[Exercise materials]
·····
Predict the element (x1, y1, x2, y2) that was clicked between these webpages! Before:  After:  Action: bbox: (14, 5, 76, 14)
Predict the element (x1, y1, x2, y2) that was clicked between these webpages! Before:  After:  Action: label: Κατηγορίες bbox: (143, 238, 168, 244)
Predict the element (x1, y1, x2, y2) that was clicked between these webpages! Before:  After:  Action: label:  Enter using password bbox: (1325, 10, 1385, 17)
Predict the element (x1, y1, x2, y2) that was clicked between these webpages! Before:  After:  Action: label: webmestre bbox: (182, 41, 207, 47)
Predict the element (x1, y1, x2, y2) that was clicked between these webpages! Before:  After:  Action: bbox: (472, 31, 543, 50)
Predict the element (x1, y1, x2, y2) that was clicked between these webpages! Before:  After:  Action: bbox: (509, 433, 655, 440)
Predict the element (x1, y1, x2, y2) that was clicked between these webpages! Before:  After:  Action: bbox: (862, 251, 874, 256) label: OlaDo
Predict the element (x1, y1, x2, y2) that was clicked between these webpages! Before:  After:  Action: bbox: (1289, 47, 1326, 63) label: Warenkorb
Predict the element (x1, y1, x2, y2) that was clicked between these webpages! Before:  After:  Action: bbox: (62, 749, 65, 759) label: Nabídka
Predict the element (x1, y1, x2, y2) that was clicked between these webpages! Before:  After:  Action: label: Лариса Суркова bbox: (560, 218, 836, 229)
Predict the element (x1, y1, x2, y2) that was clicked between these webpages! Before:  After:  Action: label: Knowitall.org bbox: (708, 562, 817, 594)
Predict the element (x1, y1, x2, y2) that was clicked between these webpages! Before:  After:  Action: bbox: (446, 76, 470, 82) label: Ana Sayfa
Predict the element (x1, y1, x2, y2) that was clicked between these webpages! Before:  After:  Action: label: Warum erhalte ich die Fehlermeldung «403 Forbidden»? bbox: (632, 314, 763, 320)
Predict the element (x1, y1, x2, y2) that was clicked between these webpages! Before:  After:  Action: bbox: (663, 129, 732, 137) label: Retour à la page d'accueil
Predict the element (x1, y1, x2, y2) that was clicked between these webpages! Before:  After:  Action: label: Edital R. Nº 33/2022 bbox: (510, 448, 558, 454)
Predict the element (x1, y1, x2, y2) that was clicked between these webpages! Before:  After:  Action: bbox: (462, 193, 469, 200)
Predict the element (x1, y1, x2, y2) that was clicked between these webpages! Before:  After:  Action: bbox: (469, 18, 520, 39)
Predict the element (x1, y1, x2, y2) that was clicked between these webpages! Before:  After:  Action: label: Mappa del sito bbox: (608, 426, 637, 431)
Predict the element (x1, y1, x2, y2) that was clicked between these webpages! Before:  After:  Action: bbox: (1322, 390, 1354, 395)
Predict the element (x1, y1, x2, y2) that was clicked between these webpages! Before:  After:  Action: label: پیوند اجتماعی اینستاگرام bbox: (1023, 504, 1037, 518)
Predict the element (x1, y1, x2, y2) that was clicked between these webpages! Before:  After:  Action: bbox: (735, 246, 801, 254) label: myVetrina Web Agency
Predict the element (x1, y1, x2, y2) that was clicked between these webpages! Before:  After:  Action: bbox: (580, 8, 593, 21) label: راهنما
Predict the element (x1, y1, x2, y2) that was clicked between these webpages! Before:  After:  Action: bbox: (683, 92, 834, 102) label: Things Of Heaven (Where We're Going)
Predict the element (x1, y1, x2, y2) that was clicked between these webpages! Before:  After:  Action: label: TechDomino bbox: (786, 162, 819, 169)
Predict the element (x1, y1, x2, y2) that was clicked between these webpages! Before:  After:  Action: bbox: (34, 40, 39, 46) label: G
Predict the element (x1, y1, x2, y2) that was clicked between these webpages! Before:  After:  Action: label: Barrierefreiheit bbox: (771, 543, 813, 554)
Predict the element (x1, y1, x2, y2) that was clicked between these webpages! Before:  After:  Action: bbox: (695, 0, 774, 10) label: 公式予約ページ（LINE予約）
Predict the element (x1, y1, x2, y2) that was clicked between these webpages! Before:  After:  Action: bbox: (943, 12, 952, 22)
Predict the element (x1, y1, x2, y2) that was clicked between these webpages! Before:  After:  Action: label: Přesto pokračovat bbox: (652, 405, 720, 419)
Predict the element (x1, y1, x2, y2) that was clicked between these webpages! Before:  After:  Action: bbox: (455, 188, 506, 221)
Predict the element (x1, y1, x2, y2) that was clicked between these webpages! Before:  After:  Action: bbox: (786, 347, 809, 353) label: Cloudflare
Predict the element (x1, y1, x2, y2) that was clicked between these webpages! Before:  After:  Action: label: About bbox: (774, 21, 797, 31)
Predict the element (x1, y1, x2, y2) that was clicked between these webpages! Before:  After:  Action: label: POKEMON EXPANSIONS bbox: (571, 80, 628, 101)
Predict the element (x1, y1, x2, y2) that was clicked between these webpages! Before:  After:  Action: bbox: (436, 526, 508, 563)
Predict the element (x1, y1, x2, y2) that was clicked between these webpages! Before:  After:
·····
[Request] Return verbatim the part of the rows above that opens with the row containing "162, 819, 169)" and closes with the row containing "405, 720, 419)", including both of those rows.

[Result of this exercise]
Predict the element (x1, y1, x2, y2) that was clicked between these webpages! Before:  After:  Action: label: TechDomino bbox: (786, 162, 819, 169)
Predict the element (x1, y1, x2, y2) that was clicked between these webpages! Before:  After:  Action: bbox: (34, 40, 39, 46) label: G
Predict the element (x1, y1, x2, y2) that was clicked between these webpages! Before:  After:  Action: label: Barrierefreiheit bbox: (771, 543, 813, 554)
Predict the element (x1, y1, x2, y2) that was clicked between these webpages! Before:  After:  Action: bbox: (695, 0, 774, 10) label: 公式予約ページ（LINE予約）
Predict the element (x1, y1, x2, y2) that was clicked between these webpages! Before:  After:  Action: bbox: (943, 12, 952, 22)
Predict the element (x1, y1, x2, y2) that was clicked between these webpages! Before:  After:  Action: label: Přesto pokračovat bbox: (652, 405, 720, 419)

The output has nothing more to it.